The group comparisons you can achieve in this way are comparable to slices of interaction effects with classification effects. There are, however, no preset number of levels at which to perform the comparisons because x is continuous. If you add further x values for the comparisons, a multiplicity correction is in order to control the familywise Type I error. The following statements compare the groups at values $x=0, 5, 10, \ldots , 80$ and compute simulation-based step-down-adjusted p-values.

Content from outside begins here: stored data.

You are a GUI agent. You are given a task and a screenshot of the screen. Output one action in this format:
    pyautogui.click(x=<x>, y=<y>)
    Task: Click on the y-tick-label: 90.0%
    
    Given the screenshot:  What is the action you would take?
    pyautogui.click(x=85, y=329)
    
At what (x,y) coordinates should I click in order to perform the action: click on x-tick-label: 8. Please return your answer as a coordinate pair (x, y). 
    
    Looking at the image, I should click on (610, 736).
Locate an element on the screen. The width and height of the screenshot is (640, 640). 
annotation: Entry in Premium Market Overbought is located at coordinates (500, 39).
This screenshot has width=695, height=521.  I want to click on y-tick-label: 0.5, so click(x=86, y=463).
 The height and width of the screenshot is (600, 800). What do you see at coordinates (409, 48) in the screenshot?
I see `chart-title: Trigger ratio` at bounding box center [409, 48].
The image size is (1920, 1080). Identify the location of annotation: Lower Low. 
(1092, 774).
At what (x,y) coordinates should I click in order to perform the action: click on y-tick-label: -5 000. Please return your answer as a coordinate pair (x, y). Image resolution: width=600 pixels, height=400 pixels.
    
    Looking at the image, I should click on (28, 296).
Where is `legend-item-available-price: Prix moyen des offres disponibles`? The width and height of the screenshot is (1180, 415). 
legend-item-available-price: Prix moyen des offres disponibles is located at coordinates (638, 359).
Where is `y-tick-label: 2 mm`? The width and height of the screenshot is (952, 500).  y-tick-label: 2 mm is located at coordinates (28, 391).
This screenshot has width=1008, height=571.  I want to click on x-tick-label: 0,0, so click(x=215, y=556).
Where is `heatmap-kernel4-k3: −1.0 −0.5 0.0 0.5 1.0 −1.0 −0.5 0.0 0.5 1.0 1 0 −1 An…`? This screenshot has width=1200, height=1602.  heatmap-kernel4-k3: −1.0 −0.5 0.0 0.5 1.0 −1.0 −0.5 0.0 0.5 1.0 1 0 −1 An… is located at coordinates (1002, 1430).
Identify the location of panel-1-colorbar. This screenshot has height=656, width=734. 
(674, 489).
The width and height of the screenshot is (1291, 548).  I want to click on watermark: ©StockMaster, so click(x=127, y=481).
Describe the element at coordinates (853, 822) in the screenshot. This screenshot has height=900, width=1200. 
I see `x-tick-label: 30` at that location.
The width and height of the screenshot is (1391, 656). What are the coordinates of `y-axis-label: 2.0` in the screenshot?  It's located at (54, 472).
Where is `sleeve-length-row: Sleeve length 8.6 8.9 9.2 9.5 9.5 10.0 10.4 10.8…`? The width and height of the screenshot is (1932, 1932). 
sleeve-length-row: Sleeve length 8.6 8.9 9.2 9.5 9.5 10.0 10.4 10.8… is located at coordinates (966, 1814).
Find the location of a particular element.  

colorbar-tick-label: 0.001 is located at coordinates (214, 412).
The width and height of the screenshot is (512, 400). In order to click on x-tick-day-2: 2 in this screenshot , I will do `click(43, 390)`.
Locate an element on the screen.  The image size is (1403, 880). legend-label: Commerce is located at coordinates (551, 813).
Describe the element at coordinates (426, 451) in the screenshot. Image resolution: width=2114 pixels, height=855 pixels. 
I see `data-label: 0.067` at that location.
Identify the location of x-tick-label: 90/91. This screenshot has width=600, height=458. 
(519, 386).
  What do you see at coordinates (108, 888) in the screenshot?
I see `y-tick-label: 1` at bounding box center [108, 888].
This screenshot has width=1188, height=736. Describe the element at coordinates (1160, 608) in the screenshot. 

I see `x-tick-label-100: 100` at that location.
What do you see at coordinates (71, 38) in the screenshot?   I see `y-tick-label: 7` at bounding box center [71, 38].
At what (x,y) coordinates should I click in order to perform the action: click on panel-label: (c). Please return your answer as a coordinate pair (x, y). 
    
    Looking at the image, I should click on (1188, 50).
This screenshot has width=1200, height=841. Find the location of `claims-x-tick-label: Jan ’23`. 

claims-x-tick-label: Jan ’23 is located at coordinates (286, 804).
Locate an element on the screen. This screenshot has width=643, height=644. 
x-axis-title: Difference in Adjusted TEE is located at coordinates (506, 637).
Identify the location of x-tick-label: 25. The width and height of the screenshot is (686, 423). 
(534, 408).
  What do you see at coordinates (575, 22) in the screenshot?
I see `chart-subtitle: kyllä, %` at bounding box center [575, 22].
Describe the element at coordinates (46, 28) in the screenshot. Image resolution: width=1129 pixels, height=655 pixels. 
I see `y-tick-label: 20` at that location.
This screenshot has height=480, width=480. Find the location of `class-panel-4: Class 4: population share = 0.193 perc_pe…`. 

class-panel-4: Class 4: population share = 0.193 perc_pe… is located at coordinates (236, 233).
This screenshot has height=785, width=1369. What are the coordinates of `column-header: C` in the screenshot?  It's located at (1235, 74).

The results appear in Output 45.15.6. (The numeric results for simulation-based p-value adjustments depend slightly on the value of the random number seed.)

ods select Estimates;
proc glimmix data=spline;
   class group;
   effect spl = spline(x);
   model y = group spl*group / s;
   estimate 'Diff at x= 0' group 1 -1 group*spl [1,1  0] [-1,2  0],
            'Diff at x= 5' group 1 -1 group*spl [1,1  5] [-1,2  5],
            'Diff at x=10' group 1 -1 group*spl [1,1 10] [-1,2 10],
            'Diff at x=15' group 1 -1 group*spl [1,1 15] [-1,2 15],
            'Diff at x=20' group 1 -1 group*spl [1,1 20] [-1,2 20],
            'Diff at x=25' group 1 -1 group*spl [1,1 25] [-1,2 25],
            'Diff at x=30' group 1 -1 group*spl [1,1 30] [-1,2 30],
            'Diff at x=35' group 1 -1 group*spl [1,1 35] [-1,2 35],
            'Diff at x=40' group 1 -1 group*spl [1,1 40] [-1,2 40],
            'Diff at x=45' group 1 -1 group*spl [1,1 45] [-1,2 45],
            'Diff at x=50' group 1 -1 group*spl [1,1 50] [-1,2 50],
            'Diff at x=55' group 1 -1 group*spl [1,1 55] [-1,2 55],
            'Diff at x=60' group 1 -1 group*spl [1,1 60] [-1,2 60],
            'Diff at x=65' group 1 -1 group*spl [1,1 65] [-1,2 65],
            'Diff at x=70' group 1 -1 group*spl [1,1 70] [-1,2 70],
            'Diff at x=75' group 1 -1 group*spl [1,1 75] [-1,2 75],
            'Diff at x=80' group 1 -1 group*spl [1,1 80] [-1,2 80] /
            adjust=sim(seed=1) stepdown;
run;

Output 45.15.6: Estimates with Multiplicity Adjustments

The GLIMMIX Procedure

Estimates
Adjustment for Multiplicity: Holm-Simulated
Label Estimate Standard
Error
DF t Value Pr > |t| Adj P
Diff at x= 0 12.4124 4.2130 86 2.95 0.0041 0.0210
Diff at x= 5 1.0376 0.1759 86 5.90 <.0001 <.0001
Diff at x=10 0.3778 0.1540 86 2.45 0.0162 0.0554
Diff at x=15 0.05822 0.1481 86 0.39 0.6952 0.9043
Diff at x=20 -0.02602 0.1243 86 -0.21 0.8346 0.9578
Diff at x=25 0.02014 0.1312 86 0.15 0.8783 0.9578
Diff at x=30 0.1023 0.1378 86 0.74 0.4600 0.7419
Diff at x=35 0.1924 0.1236 86 1.56 0.1231 0.2890
Diff at x=40 0.2883 0.1114 86 2.59 0.0113 0.0465
Diff at x=45 0.3877 0.1195 86 3.24 0.0017 0.0098
Diff at x=50 0.4885 0.1308 86 3.74 0.0003 0.0022
Diff at x=55 0.5903 0.1231 86 4.79 <.0001 <.0001
Diff at x=60 0.7031 0.1125 86 6.25 <.0001 <.0001
Diff at x=65 0.8401 0.1203 86 6.99 <.0001 <.0001
Diff at x=70 1.0147 0.1348 86 7.52 <.0001 <.0001
Diff at x=75 1.2400 0.1326 86 9.35 <.0001 <.0001
Diff at x=80 1.5237 0.1281 86 11.89 <.0001 <.0001



There are significant differences at the low end and high end of the x range. Notice that without the multiplicity adjustment you would have concluded at the 0.05 level that the groups are significantly different at x = 10. At the 0.05 level, the groups separate significantly for $x < 10$ and $x > 40$.